STATED TASK: Write out the rows again, requests included, from the line with "Task: Open the" to the line with "will tap(20, 74).", both ends included, and shift every coordinate in the answers by adding 149 to it.

INPUT:
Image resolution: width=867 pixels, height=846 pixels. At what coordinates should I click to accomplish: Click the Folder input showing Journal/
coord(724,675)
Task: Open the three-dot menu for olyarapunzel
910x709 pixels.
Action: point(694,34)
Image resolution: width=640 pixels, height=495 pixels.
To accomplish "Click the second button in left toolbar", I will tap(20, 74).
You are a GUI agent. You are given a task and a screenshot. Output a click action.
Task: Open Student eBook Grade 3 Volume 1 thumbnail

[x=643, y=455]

==

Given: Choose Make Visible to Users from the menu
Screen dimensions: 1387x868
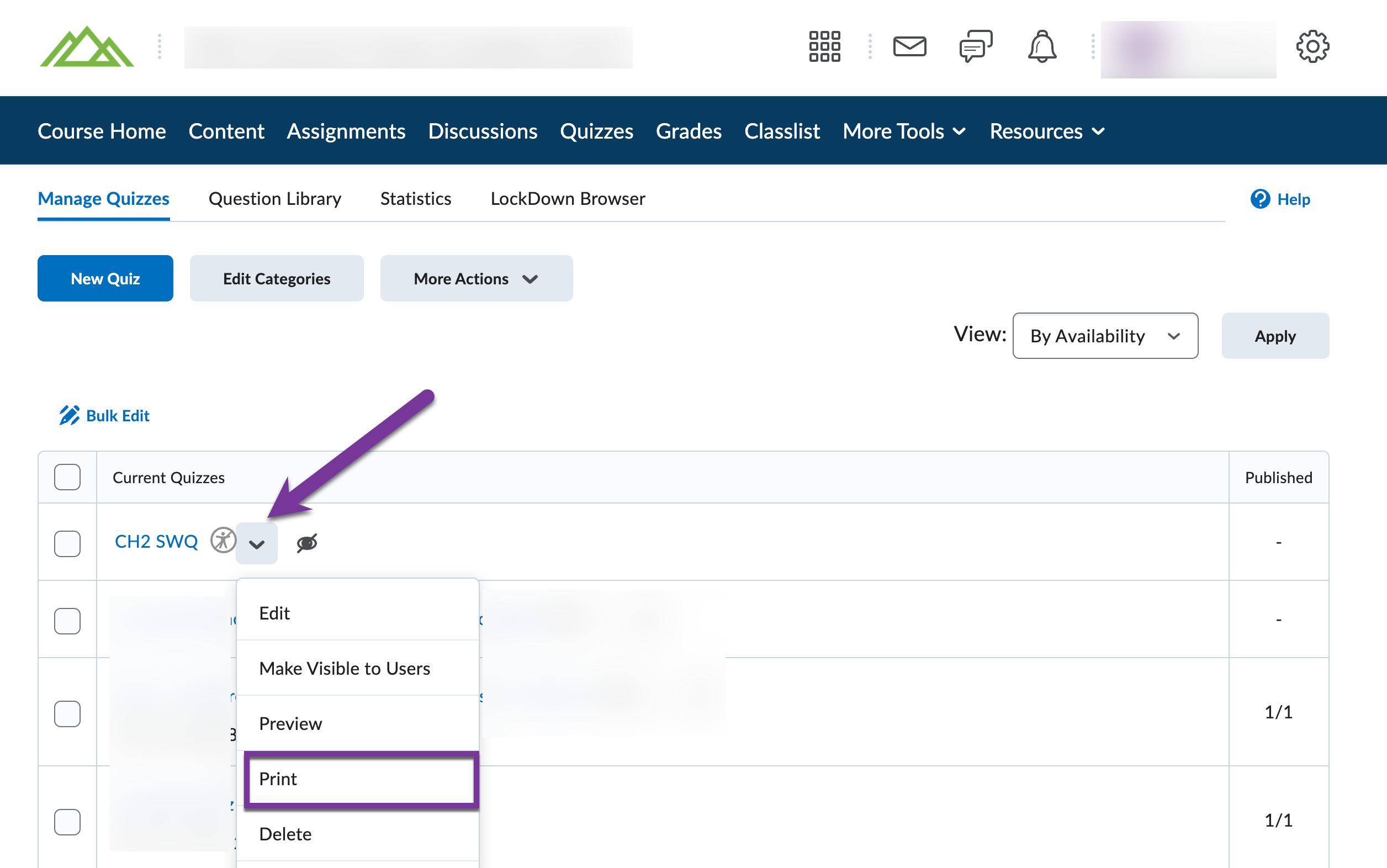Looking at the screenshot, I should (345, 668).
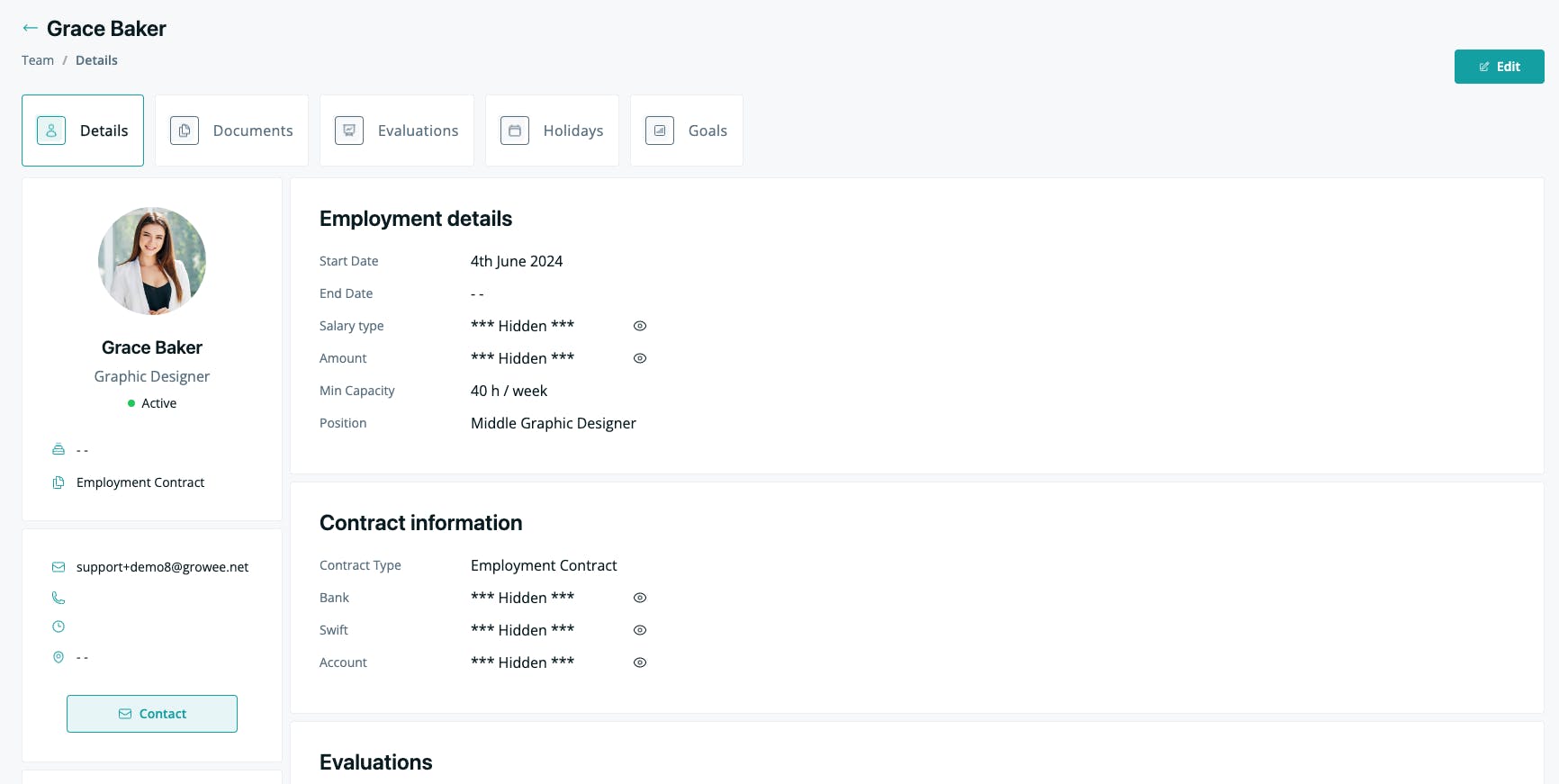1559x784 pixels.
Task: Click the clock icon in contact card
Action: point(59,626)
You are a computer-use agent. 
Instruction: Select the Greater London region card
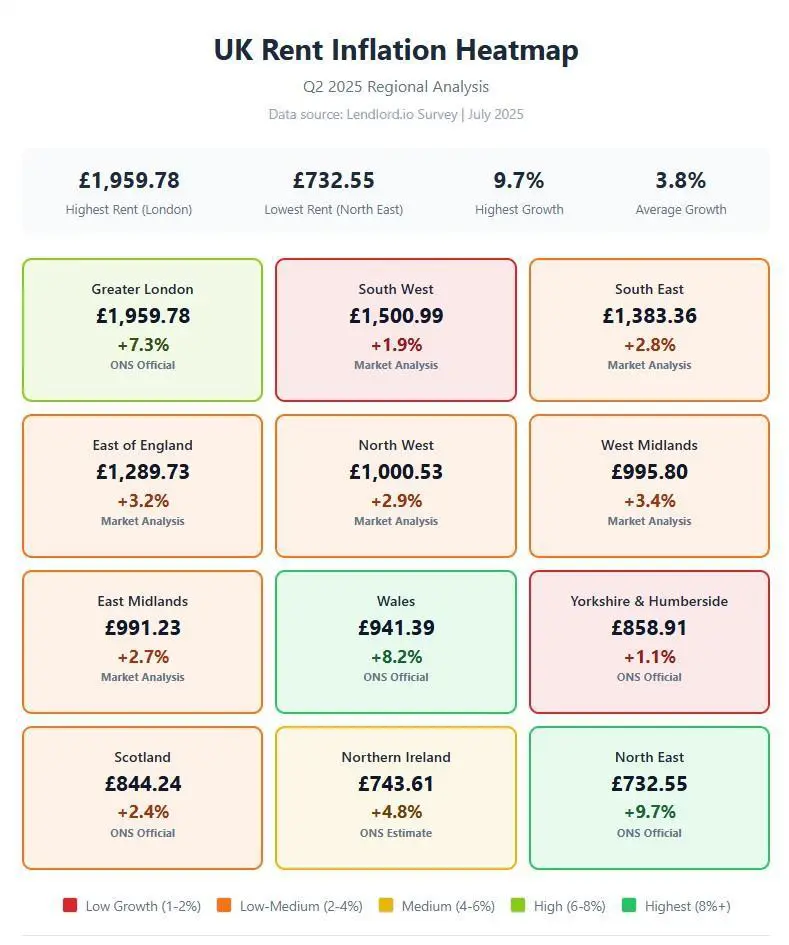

==

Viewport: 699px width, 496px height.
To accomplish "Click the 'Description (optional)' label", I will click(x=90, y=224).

EXERCISE RESULT:
Task: Open the three-dot menu for olyarapunzel
910x709 pixels.
Action: point(843,183)
Image resolution: width=640 pixels, height=495 pixels.
To accomplish "Click the second button in left toolbar", I will tap(169, 223).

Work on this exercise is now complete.